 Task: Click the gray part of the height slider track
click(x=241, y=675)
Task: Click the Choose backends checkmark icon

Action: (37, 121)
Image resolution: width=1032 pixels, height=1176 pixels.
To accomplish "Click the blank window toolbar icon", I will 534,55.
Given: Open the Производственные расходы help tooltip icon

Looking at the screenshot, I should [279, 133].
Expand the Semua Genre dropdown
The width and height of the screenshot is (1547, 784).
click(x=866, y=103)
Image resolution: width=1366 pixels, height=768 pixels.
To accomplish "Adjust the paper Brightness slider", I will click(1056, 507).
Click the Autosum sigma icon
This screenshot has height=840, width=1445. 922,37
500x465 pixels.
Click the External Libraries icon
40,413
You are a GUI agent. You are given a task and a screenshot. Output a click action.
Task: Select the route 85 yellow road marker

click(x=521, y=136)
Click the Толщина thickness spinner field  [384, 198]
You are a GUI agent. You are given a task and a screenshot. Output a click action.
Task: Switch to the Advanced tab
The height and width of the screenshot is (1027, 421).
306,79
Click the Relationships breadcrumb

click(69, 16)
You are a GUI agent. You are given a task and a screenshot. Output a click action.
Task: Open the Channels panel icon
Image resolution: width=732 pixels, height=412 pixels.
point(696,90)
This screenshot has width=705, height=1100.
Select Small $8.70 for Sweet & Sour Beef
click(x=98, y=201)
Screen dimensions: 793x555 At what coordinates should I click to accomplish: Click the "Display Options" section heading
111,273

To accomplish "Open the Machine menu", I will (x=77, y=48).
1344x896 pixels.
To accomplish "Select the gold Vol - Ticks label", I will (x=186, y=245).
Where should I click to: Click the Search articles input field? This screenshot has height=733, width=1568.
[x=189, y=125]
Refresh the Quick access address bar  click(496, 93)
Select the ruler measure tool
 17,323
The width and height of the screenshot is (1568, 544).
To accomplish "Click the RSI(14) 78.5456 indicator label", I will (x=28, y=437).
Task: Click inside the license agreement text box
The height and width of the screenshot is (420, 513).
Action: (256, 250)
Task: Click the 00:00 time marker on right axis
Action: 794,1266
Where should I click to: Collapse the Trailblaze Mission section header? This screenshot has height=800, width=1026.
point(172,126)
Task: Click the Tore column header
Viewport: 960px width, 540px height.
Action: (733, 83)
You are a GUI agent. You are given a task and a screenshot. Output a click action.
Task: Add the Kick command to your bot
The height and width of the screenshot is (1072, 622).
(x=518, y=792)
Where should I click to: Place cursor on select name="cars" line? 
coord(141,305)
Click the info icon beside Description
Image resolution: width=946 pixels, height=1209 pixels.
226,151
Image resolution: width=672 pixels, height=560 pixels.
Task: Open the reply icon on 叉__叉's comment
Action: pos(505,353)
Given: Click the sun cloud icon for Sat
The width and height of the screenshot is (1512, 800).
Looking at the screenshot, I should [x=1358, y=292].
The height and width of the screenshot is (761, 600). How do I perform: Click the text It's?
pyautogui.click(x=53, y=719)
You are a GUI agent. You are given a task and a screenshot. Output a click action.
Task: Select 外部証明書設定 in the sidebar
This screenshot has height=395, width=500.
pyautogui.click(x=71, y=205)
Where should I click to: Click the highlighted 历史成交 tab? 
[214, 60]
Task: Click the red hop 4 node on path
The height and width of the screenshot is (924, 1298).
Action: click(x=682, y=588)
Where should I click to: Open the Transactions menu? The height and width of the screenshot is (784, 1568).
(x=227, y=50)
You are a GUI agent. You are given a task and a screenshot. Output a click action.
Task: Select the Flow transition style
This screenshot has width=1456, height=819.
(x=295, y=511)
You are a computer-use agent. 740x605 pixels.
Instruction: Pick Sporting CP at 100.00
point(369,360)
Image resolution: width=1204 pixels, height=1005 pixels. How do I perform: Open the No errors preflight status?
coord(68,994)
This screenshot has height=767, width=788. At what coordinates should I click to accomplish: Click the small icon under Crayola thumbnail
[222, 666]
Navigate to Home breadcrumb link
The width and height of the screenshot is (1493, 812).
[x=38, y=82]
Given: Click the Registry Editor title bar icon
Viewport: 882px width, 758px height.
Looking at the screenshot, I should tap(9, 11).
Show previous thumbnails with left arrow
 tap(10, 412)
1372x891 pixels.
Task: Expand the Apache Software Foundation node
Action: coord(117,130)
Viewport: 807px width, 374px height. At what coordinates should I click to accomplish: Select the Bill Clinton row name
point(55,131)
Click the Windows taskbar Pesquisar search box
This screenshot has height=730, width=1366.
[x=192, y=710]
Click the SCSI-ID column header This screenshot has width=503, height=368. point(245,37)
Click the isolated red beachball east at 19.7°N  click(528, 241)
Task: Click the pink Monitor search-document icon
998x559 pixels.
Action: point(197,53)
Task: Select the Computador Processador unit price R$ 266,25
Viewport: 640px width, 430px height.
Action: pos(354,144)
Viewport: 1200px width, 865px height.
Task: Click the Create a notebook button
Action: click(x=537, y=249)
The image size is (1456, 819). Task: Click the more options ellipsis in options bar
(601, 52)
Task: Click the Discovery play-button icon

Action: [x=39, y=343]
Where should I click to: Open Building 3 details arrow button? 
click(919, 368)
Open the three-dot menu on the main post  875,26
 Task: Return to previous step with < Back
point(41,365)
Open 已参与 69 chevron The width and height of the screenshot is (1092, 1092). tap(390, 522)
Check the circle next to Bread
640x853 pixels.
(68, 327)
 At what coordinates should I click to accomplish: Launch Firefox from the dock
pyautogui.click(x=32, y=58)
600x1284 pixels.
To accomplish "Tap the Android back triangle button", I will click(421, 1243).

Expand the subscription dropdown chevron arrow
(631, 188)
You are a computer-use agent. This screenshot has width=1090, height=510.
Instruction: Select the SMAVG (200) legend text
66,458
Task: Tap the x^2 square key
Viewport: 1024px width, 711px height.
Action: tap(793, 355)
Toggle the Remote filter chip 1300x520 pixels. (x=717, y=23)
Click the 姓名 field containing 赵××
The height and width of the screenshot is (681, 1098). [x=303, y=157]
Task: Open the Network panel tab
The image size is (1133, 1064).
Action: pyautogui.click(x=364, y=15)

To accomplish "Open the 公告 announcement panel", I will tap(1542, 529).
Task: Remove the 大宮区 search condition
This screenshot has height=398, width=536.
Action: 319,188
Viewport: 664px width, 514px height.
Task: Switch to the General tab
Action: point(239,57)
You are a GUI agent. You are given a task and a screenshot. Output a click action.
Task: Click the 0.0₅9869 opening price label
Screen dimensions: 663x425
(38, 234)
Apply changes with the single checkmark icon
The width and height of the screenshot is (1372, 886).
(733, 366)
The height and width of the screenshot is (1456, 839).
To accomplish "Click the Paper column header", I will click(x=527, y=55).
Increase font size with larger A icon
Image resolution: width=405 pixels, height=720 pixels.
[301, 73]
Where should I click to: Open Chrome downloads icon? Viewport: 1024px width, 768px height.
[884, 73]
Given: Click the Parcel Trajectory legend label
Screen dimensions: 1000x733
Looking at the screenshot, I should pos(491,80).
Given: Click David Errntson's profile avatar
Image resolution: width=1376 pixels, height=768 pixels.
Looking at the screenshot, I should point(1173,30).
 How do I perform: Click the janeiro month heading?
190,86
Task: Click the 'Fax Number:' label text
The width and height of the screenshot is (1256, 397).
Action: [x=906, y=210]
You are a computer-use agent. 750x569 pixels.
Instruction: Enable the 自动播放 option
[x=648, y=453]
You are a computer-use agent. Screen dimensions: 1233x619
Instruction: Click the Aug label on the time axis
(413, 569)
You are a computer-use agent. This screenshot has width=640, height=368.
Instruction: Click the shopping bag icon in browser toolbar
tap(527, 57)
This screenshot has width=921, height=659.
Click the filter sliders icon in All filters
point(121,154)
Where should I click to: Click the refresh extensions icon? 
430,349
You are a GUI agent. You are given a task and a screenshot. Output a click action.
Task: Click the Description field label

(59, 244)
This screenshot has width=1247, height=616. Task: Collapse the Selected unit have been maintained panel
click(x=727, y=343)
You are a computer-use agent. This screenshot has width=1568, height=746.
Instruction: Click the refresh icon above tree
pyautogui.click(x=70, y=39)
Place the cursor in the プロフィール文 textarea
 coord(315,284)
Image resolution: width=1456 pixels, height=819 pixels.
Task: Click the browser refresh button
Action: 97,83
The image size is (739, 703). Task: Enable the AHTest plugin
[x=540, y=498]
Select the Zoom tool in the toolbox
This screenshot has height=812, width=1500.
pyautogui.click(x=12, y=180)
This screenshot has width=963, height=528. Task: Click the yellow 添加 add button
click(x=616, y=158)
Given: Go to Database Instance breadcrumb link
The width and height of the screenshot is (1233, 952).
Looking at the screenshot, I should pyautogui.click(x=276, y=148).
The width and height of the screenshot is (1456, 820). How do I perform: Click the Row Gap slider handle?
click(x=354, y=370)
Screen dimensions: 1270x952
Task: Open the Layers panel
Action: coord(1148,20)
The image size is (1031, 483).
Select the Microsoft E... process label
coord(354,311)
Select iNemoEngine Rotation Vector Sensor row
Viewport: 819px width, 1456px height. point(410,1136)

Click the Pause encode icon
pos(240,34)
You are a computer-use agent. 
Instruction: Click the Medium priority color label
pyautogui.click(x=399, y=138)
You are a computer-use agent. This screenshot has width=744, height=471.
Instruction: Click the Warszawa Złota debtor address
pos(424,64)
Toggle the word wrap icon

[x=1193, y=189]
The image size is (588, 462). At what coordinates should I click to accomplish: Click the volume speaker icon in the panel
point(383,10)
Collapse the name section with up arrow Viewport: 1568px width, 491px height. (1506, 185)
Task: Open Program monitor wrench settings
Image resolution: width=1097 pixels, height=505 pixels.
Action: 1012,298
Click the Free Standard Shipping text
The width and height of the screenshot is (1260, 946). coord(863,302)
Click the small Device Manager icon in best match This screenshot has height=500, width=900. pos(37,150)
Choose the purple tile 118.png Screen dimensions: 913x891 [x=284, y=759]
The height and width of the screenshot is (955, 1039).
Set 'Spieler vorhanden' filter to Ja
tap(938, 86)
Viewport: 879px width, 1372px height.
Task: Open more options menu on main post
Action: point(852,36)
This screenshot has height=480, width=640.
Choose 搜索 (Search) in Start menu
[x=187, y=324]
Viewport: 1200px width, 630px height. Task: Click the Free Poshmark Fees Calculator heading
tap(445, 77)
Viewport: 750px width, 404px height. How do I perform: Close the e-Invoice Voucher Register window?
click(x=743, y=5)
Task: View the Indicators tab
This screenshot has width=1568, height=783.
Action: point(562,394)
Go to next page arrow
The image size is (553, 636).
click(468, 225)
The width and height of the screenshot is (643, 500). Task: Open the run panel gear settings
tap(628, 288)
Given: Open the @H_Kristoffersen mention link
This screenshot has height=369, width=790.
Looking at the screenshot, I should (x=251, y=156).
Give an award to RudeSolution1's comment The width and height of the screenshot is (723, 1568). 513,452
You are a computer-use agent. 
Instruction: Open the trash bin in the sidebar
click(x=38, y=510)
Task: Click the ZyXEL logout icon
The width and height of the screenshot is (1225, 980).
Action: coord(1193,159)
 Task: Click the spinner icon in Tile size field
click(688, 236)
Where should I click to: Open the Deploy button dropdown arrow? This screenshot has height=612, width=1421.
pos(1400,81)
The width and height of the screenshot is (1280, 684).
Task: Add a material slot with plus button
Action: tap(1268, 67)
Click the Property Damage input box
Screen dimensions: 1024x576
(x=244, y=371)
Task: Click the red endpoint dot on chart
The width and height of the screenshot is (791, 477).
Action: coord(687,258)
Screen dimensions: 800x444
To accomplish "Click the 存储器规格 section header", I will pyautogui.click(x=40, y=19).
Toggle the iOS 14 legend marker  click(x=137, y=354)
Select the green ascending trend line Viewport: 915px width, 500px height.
────────────────────────────────────────
**WHAT IS EXPECTED:** Which lines of the records contain the word "with"? Pick out each one and copy it whole, treating case as significant.

**SOLUTION:**
Show previous thumbnails with left arrow
 Task: Return to previous step with < Back
Apply changes with the single checkmark icon
Increase font size with larger A icon
Collapse the name section with up arrow Viewport: 1568px width, 491px height. (1506, 185)
Task: Add a material slot with plus button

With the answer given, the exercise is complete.